[Dataset entries]
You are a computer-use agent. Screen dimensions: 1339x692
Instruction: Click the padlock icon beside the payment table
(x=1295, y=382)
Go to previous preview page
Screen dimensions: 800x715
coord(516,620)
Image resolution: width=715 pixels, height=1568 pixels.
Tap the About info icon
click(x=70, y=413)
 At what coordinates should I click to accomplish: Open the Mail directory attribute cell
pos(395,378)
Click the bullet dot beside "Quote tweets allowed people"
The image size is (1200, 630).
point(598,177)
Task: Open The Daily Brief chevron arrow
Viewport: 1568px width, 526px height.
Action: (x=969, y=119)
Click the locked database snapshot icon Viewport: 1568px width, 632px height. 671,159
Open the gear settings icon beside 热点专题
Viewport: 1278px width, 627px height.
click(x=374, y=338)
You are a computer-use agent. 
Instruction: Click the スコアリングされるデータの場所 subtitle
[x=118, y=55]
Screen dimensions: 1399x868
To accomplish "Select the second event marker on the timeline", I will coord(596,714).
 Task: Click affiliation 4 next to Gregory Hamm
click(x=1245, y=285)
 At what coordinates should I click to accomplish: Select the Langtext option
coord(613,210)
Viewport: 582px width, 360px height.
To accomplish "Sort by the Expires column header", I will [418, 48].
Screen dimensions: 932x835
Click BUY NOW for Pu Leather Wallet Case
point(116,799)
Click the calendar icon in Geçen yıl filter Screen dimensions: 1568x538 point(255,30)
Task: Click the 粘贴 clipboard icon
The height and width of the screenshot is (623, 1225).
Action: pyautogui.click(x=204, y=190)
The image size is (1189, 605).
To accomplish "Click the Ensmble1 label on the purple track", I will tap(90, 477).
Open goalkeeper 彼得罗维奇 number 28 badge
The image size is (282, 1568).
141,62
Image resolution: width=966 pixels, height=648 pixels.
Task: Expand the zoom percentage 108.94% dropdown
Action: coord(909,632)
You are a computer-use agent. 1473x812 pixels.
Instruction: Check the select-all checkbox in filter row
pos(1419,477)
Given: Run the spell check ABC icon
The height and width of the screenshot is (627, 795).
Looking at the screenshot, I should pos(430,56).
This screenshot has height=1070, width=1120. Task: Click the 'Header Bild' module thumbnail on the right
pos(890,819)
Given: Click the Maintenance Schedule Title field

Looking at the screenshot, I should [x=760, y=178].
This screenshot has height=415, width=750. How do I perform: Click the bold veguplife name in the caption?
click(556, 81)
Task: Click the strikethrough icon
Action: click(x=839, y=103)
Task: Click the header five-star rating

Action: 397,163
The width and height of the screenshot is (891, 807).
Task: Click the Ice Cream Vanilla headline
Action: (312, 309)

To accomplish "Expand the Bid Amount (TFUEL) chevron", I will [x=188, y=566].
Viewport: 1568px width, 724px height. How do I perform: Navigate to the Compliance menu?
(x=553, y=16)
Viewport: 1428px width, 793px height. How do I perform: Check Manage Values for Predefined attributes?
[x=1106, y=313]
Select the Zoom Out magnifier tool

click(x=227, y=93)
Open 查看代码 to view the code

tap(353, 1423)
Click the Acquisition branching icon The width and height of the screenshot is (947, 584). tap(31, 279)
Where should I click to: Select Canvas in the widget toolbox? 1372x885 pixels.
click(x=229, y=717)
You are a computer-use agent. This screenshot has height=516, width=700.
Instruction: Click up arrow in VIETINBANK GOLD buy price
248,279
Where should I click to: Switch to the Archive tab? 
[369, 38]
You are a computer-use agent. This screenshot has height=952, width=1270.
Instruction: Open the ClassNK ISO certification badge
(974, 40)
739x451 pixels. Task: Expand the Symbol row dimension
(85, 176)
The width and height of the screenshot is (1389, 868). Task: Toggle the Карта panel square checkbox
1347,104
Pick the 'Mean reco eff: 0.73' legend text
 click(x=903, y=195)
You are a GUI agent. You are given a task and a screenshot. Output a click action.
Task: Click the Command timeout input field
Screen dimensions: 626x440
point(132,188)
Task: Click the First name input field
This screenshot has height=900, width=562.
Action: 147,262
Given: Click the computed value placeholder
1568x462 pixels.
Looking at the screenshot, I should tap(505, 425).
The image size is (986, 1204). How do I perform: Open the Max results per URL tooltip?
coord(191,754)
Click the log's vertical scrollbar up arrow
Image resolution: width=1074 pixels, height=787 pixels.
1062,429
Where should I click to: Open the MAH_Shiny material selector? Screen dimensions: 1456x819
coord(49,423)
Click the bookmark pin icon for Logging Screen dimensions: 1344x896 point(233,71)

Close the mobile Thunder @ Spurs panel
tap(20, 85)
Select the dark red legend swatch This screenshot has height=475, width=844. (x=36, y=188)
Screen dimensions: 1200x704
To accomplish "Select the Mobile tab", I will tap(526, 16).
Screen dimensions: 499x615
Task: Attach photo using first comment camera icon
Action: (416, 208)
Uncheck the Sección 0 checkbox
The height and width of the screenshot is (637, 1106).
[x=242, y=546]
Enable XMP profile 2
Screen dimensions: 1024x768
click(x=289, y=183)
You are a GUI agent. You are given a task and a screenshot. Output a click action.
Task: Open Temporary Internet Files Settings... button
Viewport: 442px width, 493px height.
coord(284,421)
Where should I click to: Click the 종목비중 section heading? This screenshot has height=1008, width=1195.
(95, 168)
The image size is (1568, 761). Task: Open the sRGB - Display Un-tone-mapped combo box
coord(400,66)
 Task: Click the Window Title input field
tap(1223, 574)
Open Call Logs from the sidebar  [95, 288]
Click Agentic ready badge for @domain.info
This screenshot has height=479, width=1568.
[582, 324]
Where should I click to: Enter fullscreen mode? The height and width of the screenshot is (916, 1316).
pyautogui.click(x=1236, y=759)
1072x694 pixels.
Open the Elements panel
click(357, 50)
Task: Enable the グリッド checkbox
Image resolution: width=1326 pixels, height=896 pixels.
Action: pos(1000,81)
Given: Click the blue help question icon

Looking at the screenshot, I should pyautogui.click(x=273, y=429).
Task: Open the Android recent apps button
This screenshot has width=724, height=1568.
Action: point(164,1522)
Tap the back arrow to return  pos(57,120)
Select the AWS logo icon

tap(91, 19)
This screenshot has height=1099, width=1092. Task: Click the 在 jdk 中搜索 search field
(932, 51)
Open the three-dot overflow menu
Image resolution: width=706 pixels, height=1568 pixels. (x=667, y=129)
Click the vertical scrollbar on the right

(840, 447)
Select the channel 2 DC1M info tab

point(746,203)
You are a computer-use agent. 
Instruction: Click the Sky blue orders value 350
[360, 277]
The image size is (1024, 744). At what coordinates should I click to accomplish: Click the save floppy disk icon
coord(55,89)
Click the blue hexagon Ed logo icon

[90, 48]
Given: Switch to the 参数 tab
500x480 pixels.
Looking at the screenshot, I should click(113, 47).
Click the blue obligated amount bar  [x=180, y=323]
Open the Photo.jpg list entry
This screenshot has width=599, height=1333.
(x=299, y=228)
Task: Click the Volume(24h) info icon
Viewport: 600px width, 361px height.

> **Brief**: Looking at the data above, return every line from the one with "Task: Click affiliation" down to the one with "Open goalkeeper 彼得罗维奇 number 28 badge", exactly and inclusively.

> **Problem solution**:
 Task: Click affiliation 4 next to Gregory Hamm
click(x=1245, y=285)
 At what coordinates should I click to accomplish: Select the Langtext option
coord(613,210)
Viewport: 582px width, 360px height.
To accomplish "Sort by the Expires column header", I will [418, 48].
Screen dimensions: 932x835
Click BUY NOW for Pu Leather Wallet Case
point(116,799)
Click the calendar icon in Geçen yıl filter Screen dimensions: 1568x538 point(255,30)
Task: Click the 粘贴 clipboard icon
The height and width of the screenshot is (623, 1225).
Action: pyautogui.click(x=204, y=190)
The image size is (1189, 605).
To accomplish "Click the Ensmble1 label on the purple track", I will tap(90, 477).
Open goalkeeper 彼得罗维奇 number 28 badge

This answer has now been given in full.